# Source document:
▶
Hashing converts categorical variables to a higher dimensional space of integers. I won't comment on the methodology much here since [scikit-learn](https://scikit-learn.org/stable/modules/generated/sklearn.feature_extraction.FeatureHasher.html "reference") explain it very well.

The `n_feature` is the number of columns you want to add. These new columns distinguish the corresponding category. However, you can adjust `n_feature` to any number. This is like binary encoding on steroids! 

**Advantage**
* Deal with large scale categorical features
* High speed and reduced memory usage

**Disadvantage**
* No inverse-transformation method

In [7]:
from sklearn.feature_extraction import FeatureHasher
df=df_main.copy()

fg = FeatureHasher(n_features=2, input_type='string')
hashed_features = fg.fit_transform(df['Type'])
hashed_features = hashed_features.toarray()

df=pd.concat([df[['Type']], pd.DataFrame(hashed_features)], axis=1)
df

Unnamed: 0,Type,0,1
0,Fire,-1.0,1.0
1,Water,0.0,1.0
2,Bug,-1.0,0.0
3,Fire,-1.0,1.0
4,Fire,-1.0,1.0
5,Bug,-1.0,0.0
6,Water,0.0,1.0
7,Bug,-1.0,0.0
8,Ice,1.0,0.0


# II. Contrast encoders
Contrast coding allows for recentering of categorical variables such that the intercept of a model is not the mean of one level of a category, but instead, the mean of all data points in the data set.

Many people argue that these encodings are not very effective so I won't talk alot about it.

# 1) Helmert (reverse) Encoding
Helmert coding compares each level of a categorical variable to the mean of the subsequent levels
More about this [here](https://stats.idre.ucla.edu/r/library/r-library-contrast-coding-systems-for-categorical-variables/#HELMERT)


In [8]:
from category_encoders import HelmertEncoder
df=df_main.sample(5)

he=HelmertEncoder(cols=['Height'])
newcolumn=he.fit_transform(df['Height'])

df=pd.concat([df[['Height']],newcolumn],axis=1)
df



Unnamed: 0,Height,intercept,Height_0,Height_1,Height_2
6,Tall,1,-1.0,-1.0,-1.0
2,Very short,1,1.0,-1.0,-1.0
7,Very short,1,1.0,-1.0,-1.0
4,Normal,1,0.0,2.0,-1.0
0,Short,1,0.0,0.0,3.0


# 2) Backward Difference Encoding

In backward difference coding, the mean of the dependent variable for a level is compared with the mean of the dependent variable for the prior level. [Read more](http://www.statsmodels.org/dev/contrasts.html)
◀
# Problem to solve:
According to the encoding text, what does Helmert coding compare each level of a categorical variable to? The listing that comes next is separate material and has no connection to the encoding text.

# Material:
▶
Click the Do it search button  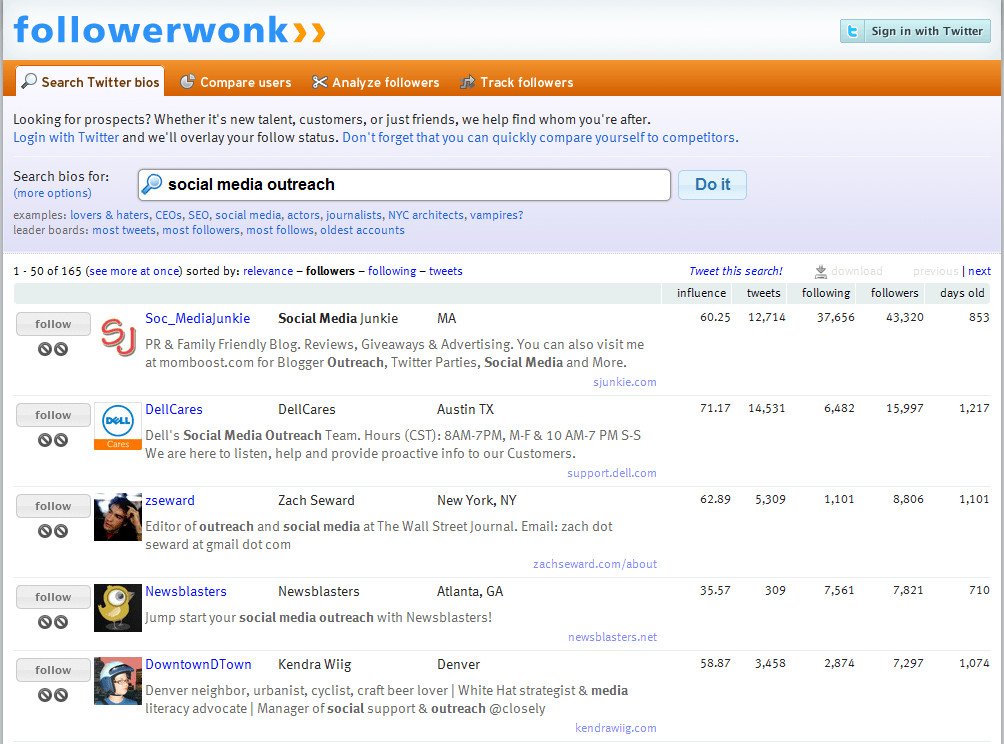coord(712,184)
◀
# Response to this task:
The mean of the subsequent levels.